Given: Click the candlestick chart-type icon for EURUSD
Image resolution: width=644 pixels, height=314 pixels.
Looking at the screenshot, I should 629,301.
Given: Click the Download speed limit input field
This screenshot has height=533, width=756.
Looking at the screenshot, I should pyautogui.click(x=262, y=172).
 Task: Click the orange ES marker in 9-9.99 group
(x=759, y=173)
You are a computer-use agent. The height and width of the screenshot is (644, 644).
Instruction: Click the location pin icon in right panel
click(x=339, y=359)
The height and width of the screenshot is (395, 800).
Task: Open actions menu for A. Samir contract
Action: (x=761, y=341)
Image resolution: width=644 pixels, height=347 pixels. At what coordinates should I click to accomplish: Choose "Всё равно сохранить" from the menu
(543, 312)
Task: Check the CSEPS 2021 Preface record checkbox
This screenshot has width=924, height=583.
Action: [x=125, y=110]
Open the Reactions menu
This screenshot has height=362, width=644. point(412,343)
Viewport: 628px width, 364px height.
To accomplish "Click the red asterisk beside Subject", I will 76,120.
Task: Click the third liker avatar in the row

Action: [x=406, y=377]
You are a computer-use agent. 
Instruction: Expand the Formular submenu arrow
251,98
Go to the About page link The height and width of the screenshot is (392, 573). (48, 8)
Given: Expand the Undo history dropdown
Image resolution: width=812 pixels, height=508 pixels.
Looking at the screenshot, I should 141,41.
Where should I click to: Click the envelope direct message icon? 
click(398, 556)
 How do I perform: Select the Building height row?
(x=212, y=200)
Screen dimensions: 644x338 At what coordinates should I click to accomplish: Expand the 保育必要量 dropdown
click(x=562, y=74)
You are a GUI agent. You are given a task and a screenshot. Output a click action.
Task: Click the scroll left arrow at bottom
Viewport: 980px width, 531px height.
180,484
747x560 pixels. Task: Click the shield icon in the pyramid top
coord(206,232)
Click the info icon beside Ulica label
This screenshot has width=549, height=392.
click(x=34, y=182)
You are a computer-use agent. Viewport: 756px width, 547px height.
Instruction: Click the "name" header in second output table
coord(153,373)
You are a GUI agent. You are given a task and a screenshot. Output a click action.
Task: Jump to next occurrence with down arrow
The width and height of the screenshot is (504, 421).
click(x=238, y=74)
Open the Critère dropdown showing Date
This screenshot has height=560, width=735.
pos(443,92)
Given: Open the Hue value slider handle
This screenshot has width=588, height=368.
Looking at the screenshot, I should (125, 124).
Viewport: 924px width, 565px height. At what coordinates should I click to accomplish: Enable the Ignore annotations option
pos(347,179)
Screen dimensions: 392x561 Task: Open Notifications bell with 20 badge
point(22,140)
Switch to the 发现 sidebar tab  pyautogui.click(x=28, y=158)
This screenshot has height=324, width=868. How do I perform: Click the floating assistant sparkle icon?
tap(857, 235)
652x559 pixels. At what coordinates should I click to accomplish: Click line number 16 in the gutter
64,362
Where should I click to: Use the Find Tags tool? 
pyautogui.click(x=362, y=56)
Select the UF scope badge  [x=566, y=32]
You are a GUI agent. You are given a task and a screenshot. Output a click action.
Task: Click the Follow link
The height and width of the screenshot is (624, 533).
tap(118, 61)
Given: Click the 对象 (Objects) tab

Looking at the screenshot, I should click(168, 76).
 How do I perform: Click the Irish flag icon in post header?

= = = =

▶ [WHAT YOU WILL DO] Transcribe all the data word for word, as it appears above.

▶ [WRITTEN RESPONSE]
Given: Click the candlestick chart-type icon for EURUSD
Image resolution: width=644 pixels, height=314 pixels.
Looking at the screenshot, I should 629,301.
Given: Click the Download speed limit input field
This screenshot has height=533, width=756.
Looking at the screenshot, I should pyautogui.click(x=262, y=172).
 Task: Click the orange ES marker in 9-9.99 group
(x=759, y=173)
You are a computer-use agent. The height and width of the screenshot is (644, 644).
Instruction: Click the location pin icon in right panel
click(x=339, y=359)
The height and width of the screenshot is (395, 800).
Task: Open actions menu for A. Samir contract
Action: (x=761, y=341)
Image resolution: width=644 pixels, height=347 pixels. At what coordinates should I click to accomplish: Choose "Всё равно сохранить" from the menu
(543, 312)
Task: Check the CSEPS 2021 Preface record checkbox
This screenshot has width=924, height=583.
Action: [x=125, y=110]
Open the Reactions menu
This screenshot has height=362, width=644. point(412,343)
Viewport: 628px width, 364px height.
To accomplish "Click the red asterisk beside Subject", I will 76,120.
Task: Click the third liker avatar in the row

Action: [x=406, y=377]
You are a computer-use agent. 
Instruction: Expand the Formular submenu arrow
251,98
Go to the About page link The height and width of the screenshot is (392, 573). (48, 8)
Given: Expand the Undo history dropdown
Image resolution: width=812 pixels, height=508 pixels.
Looking at the screenshot, I should 141,41.
Where should I click to: Click the envelope direct message icon? 
click(398, 556)
 How do I perform: Select the Building height row?
(x=212, y=200)
Screen dimensions: 644x338 At what coordinates should I click to accomplish: Expand the 保育必要量 dropdown
click(x=562, y=74)
You are a GUI agent. You are given a task and a screenshot. Output a click action.
Task: Click the scroll left arrow at bottom
Viewport: 980px width, 531px height.
180,484
747x560 pixels. Task: Click the shield icon in the pyramid top
coord(206,232)
Click the info icon beside Ulica label
This screenshot has width=549, height=392.
click(x=34, y=182)
You are a computer-use agent. Viewport: 756px width, 547px height.
Instruction: Click the "name" header in second output table
coord(153,373)
You are a GUI agent. You are given a task and a screenshot. Output a click action.
Task: Jump to next occurrence with down arrow
The width and height of the screenshot is (504, 421).
click(x=238, y=74)
Open the Critère dropdown showing Date
This screenshot has height=560, width=735.
pos(443,92)
Given: Open the Hue value slider handle
This screenshot has width=588, height=368.
Looking at the screenshot, I should (125, 124).
Viewport: 924px width, 565px height. At what coordinates should I click to accomplish: Enable the Ignore annotations option
pos(347,179)
Screen dimensions: 392x561 Task: Open Notifications bell with 20 badge
point(22,140)
Switch to the 发现 sidebar tab  pyautogui.click(x=28, y=158)
This screenshot has height=324, width=868. How do I perform: Click the floating assistant sparkle icon?
tap(857, 235)
652x559 pixels. At what coordinates should I click to accomplish: Click line number 16 in the gutter
64,362
Where should I click to: Use the Find Tags tool? 
pyautogui.click(x=362, y=56)
Select the UF scope badge  [x=566, y=32]
You are a GUI agent. You are given a task and a screenshot. Output a click action.
Task: Click the Follow link
The height and width of the screenshot is (624, 533).
tap(118, 61)
Given: Click the 对象 (Objects) tab

Looking at the screenshot, I should click(168, 76).
 How do I perform: Click the Irish flag icon in post header?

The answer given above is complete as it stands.